Andrzej Wrona zdecydował się na ważny krok
Andrzej Wrona to jeden z popularniejszych polskich siatkarzy – ma więcej obserwujących na Instagramie niż takie gwiazdy reprezentacji Polski jak Aleksander Śliwka, Łukasz Kaczmarek czy Kamil Semeniuk. Jego czas w kadrze już jednak przeminął, choć Wrona wciąż występuje na wysokim poziomie – jest jednym z filarów Projektu Warszawa, z którym właśnie sięgnął po Challenge Cup – trzeci co do ważności puchar w Europie. Teraz mąż aktorki Zofii Zborowskiej podjął ważną decyzję co do swojej dalszej kariery.
Gwiazda Projektu Warszawa zdecydowała o swojej przyszłości!
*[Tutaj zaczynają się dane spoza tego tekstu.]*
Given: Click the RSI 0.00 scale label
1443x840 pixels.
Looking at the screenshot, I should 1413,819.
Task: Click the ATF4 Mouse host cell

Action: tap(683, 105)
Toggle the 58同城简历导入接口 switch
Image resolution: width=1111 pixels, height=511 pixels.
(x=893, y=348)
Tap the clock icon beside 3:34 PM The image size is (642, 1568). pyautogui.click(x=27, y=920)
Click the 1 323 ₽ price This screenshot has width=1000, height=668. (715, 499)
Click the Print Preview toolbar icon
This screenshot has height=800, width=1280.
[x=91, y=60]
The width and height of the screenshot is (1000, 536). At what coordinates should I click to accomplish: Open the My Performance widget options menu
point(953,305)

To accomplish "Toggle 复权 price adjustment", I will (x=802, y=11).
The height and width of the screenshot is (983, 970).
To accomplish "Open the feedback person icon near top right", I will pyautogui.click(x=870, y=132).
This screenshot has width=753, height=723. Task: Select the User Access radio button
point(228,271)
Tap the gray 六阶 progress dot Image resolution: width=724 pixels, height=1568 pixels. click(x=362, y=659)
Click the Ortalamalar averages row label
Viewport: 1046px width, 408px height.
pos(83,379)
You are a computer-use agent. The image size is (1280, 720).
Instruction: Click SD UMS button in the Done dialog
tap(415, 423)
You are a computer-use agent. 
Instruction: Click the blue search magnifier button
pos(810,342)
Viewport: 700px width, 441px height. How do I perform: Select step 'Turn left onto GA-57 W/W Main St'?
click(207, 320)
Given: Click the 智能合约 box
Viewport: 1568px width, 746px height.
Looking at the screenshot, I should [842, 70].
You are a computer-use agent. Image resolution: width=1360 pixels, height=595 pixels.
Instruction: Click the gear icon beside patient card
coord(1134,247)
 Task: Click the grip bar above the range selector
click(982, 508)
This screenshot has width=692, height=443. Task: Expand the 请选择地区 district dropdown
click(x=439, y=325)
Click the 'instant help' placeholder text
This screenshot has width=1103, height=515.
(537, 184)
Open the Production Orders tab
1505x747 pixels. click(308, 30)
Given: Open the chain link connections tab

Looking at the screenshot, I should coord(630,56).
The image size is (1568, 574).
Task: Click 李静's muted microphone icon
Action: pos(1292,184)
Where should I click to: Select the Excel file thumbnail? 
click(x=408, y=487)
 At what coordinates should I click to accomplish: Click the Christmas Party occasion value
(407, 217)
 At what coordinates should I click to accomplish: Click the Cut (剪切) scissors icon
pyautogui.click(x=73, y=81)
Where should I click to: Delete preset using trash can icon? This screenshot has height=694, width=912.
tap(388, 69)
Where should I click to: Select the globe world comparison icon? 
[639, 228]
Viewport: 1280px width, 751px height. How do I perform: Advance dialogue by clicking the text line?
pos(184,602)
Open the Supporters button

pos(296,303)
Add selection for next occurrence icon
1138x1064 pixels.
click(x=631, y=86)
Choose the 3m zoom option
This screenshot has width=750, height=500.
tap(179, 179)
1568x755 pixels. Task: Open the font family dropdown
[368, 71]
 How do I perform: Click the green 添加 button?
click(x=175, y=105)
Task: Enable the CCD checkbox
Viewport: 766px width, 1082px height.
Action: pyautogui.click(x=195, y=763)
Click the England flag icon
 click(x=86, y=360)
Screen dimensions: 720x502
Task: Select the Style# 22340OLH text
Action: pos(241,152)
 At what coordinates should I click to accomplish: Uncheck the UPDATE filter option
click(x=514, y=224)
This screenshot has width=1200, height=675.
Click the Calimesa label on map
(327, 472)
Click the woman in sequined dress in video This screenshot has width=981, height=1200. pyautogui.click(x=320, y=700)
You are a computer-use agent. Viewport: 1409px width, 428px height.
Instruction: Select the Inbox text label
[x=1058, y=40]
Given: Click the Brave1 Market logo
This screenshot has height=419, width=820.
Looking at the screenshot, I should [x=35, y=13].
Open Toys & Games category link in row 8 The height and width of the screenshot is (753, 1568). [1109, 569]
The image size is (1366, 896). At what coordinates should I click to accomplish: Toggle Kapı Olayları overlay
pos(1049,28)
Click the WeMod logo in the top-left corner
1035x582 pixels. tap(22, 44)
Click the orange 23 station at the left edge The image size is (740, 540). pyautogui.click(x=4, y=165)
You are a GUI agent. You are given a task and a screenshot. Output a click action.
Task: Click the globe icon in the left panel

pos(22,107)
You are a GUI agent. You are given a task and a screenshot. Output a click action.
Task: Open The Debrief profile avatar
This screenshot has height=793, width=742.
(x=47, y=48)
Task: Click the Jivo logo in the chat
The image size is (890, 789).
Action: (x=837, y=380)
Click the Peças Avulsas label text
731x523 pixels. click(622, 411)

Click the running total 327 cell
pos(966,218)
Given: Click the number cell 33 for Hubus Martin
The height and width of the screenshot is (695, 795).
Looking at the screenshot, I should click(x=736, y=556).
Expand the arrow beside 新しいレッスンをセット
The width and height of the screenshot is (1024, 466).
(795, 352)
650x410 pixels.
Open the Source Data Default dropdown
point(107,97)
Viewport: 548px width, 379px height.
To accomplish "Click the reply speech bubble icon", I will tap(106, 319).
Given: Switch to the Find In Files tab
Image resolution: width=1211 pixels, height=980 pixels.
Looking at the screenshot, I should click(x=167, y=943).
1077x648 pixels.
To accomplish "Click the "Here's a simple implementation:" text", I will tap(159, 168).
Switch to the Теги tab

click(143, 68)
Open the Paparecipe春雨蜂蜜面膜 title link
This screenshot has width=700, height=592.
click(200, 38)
Projekt Warszawa to czołowy zespół PlusLigi w tym sezonie. Zespół Andrzeja Wrony właśnie wygrał z Aluronem CMC Warta Zawiercie 3:1 i dzięki temu wyprzedził tego rywala w tabeli, i zajmuje w niej drugiej miejsce. Tuż po meczu 35-letni środkowy ogłosił, że zostanie w Projekcie Warszawa jeszcze przynajmniej przez jeden sezon. – Warszawa to mój dom, zostaję na co najmniej jeszcze jeden sezon do 2025 roku – przekazał i wyjawił też nieco szczegółów rozmowy z prezesem klubu. – powiedziałem mu, że cieszę się, iż jeszcze przez rok zostanę w tym klubie. Na co on "mam nadzieję, że co najmniej przez rok". To dobrze wróży na kolejne rozmowy. Zostaję w domu. Tym siatkarskim i tym moim, bo tutaj mam rodzinę i wspaniałą drużynę. Cieszę się, że moja przygoda z siatkówką będzie nadal związana ze stolicą – dodał Wrona, cytowany przez „Fakt”.
Decyzja ta z pewnością jest ważna nie tylko dla samego siatkarza, ale też jego rodziny. Trudno dziwić się, że Andrzej Wrona nie chce się nigdzie przenosić, jak wraz z żoną spodziewają się przyjścia na świat drugiego dziecka.